Understanding the Effects of Projectors in Knowledge Distillation

Conventionally, during the knowledge distillation process (e.g. feature distillation), an additional projector is often required to perform feature transformation due to the dimension mismatch between the teacher and the student networks. Interestingly, we discovered that even if the student and the teacher have the same feature dimensions, adding a projector still helps to improve the distillation performance. In addition, projectors even improve logit distillation if we add them to the architecture too. Inspired by these surprising findings and the general lack of understanding of the projectors in the knowledge distillation process from existing literature, this paper investigates the implicit role that projectors play but so far have been overlooked. Our empirical study shows that the student with a projector (1) obtains a better trade-off between the training accuracy and the testing accuracy compared to the student without a projector when it has the same feature dimensions as the teacher, (2) better preserves its similarity to the teacher beyond shallow and numeric resemblance, from the view of Centered Kernel Alignment (CKA), and (3) avoids being over-confident as the teacher does at the testing phase. Motivated by the positive effects of projectors, we propose a projector ensemble-based feature distillation method to further improve distillation performance. Despite the simplicity of the proposed strategy, empirical results from the evaluation of classification tasks on benchmark datasets demonstrate the superior classification performance of our method on a broad range of teacher-student pairs and verify from the aspects of CKA and model calibration that the student's features are of improved quality with the projector ensemble design.
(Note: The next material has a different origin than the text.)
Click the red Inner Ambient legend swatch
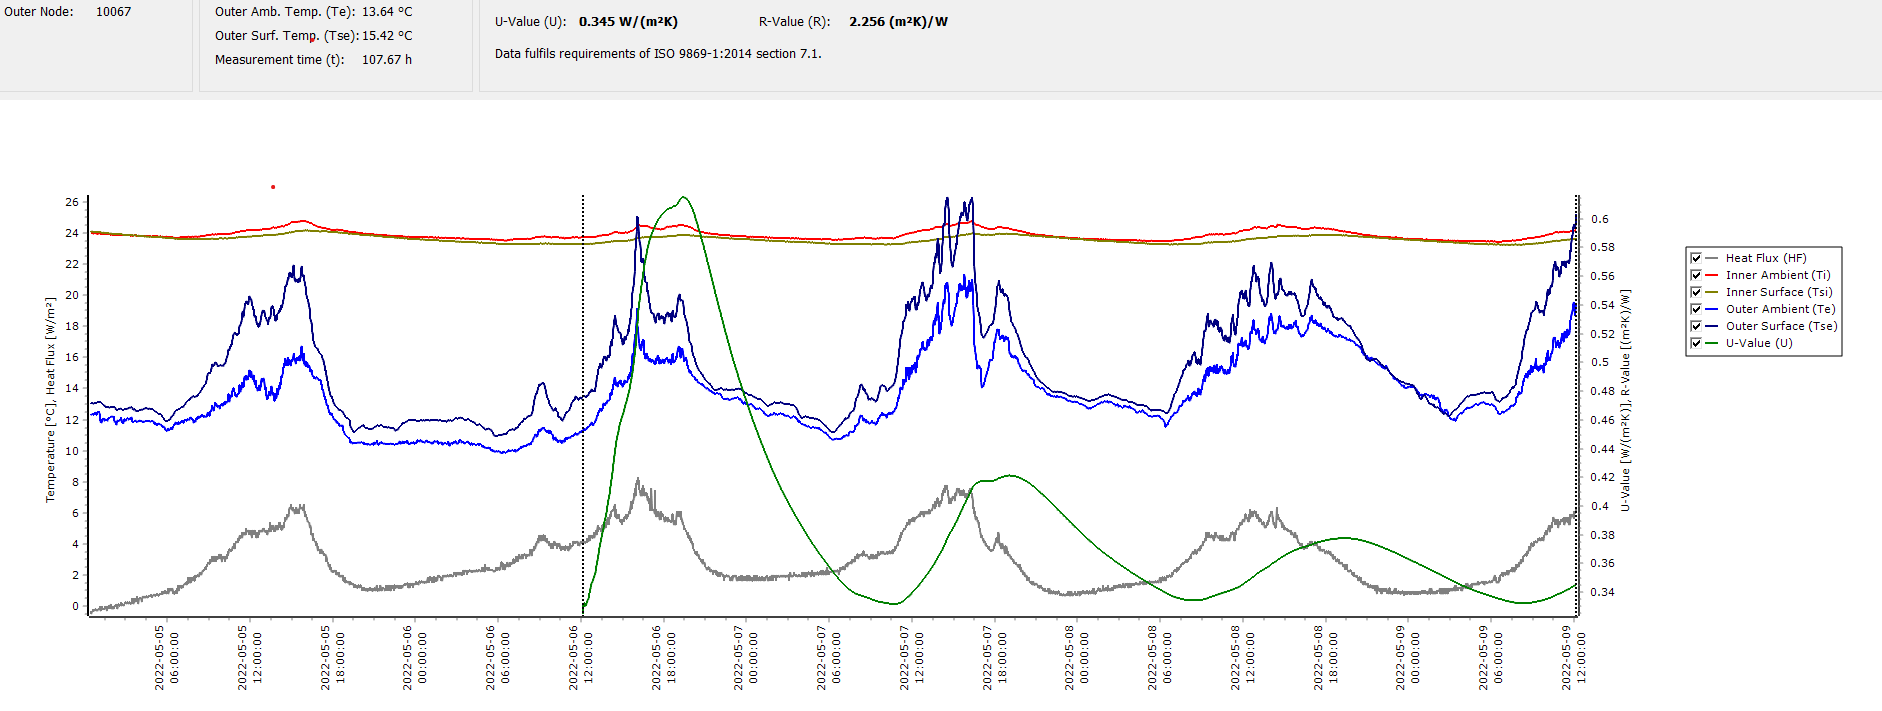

翻译：传统上，在知识蒸馏过程（例如特征蒸馏）中，由于教师网络与学生网络之间存在维度不匹配，通常需要额外的投影器进行特征变换。有趣的是，我们发现即使学生网络与教师网络的特征维度相同，添加投影器仍有助于提升蒸馏性能。此外，若将投影器引入架构，连对数蒸馏也能得到改善。受这些令人惊讶的发现以及现有文献对知识蒸馏过程中投影器作用普遍缺乏理解的启发，本文研究了投影器所发挥但迄今被忽视的隐式作用。我们的实证研究表明，带有投影器的学生网络：（1）在与教师网络特征维度相同时，相较于无投影器的学生网络，在训练准确率与测试准确率之间取得了更优的权衡；（2）从中心核对齐（CKA）视角来看，能更好地保持与教师网络的相似性，而非仅停留在表层与数值上的近似；（3）在测试阶段避免了像教师网络那样过度自信。受投影器积极效果的启发，我们提出了一种基于投影器集成的特征蒸馏方法，以进一步提升蒸馏性能。尽管所提策略简单，但在基准数据集分类任务的评估中，实证结果表明我们的方法在广泛的教师-学生网络对组合上具有优越的分类性能，并从CKA与模型校准两方面验证了采用投影器集成设计后学生网络特征质量的提升。